§ REQUIRED ACTION
Reproduce exactly the line with "Instruction: Select the Automatic rows option" and every line that follows it below, up to and including the last one. Do not include pictures or anything else.

Screenshot grounding data:
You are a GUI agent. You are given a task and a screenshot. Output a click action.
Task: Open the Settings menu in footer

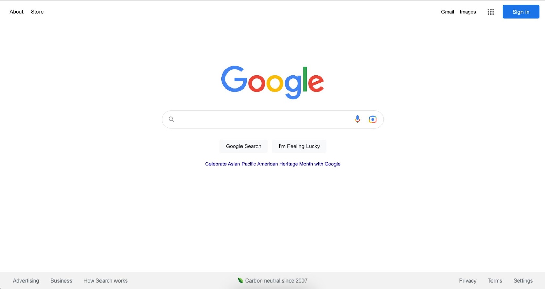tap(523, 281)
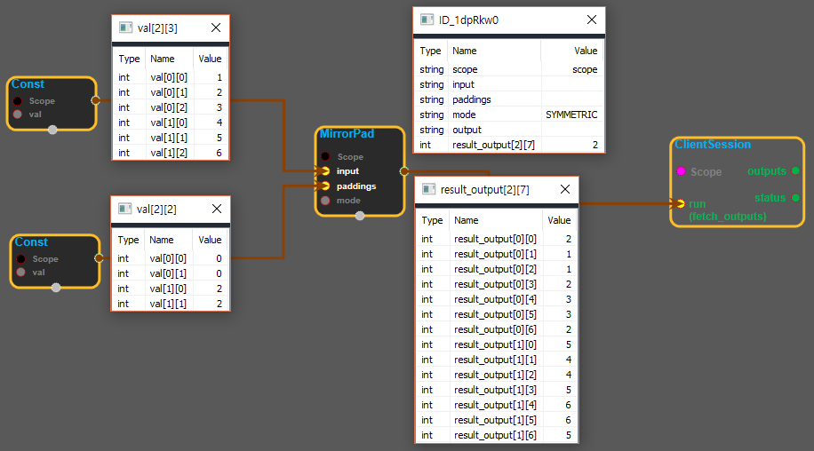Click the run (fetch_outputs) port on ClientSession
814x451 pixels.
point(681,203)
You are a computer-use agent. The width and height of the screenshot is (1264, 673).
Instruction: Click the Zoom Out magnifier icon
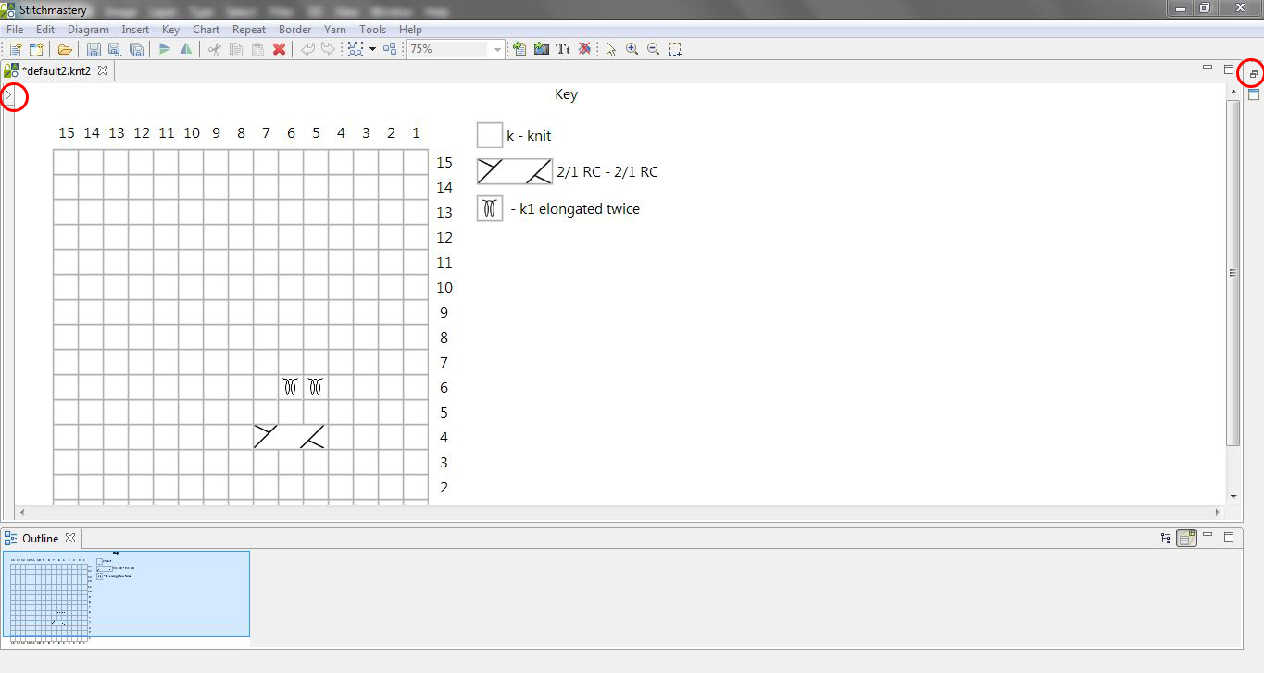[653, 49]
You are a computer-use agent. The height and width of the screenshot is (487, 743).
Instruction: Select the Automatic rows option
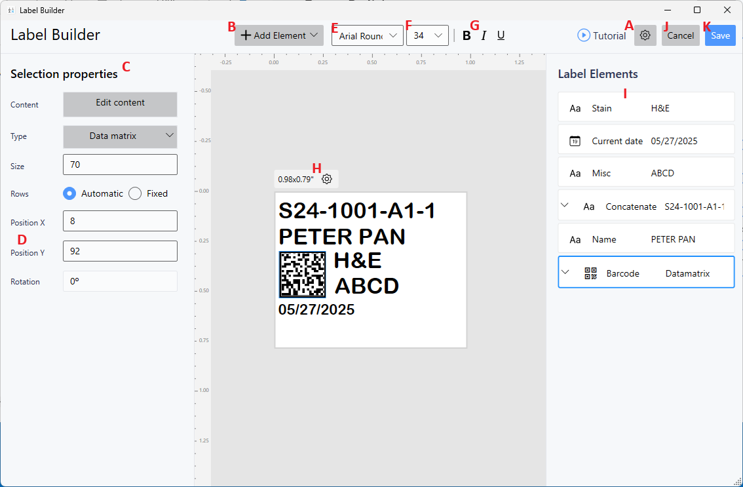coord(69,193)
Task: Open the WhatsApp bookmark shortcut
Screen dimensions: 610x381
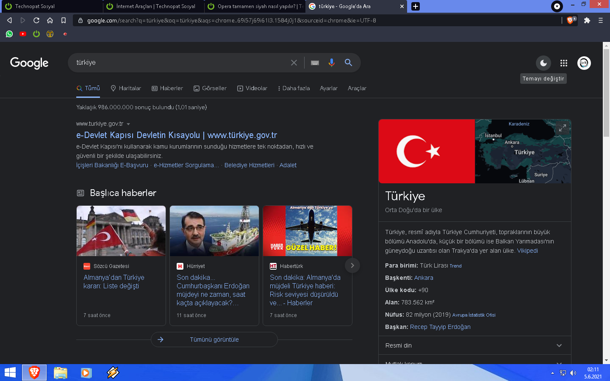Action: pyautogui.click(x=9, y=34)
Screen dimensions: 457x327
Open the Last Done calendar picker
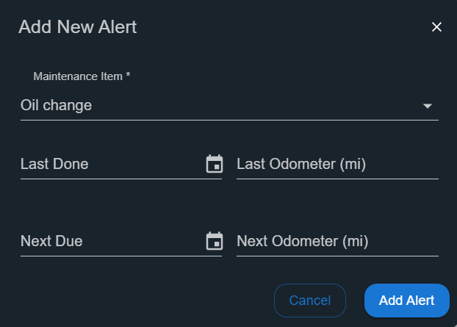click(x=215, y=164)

§ EXERCISE SOLUTION
Instruction: Select the Automatic rows option
coord(69,193)
Task: Open the WhatsApp bookmark shortcut
Screen dimensions: 610x381
Action: pyautogui.click(x=9, y=34)
Screen dimensions: 457x327
Open the Last Done calendar picker
click(x=215, y=164)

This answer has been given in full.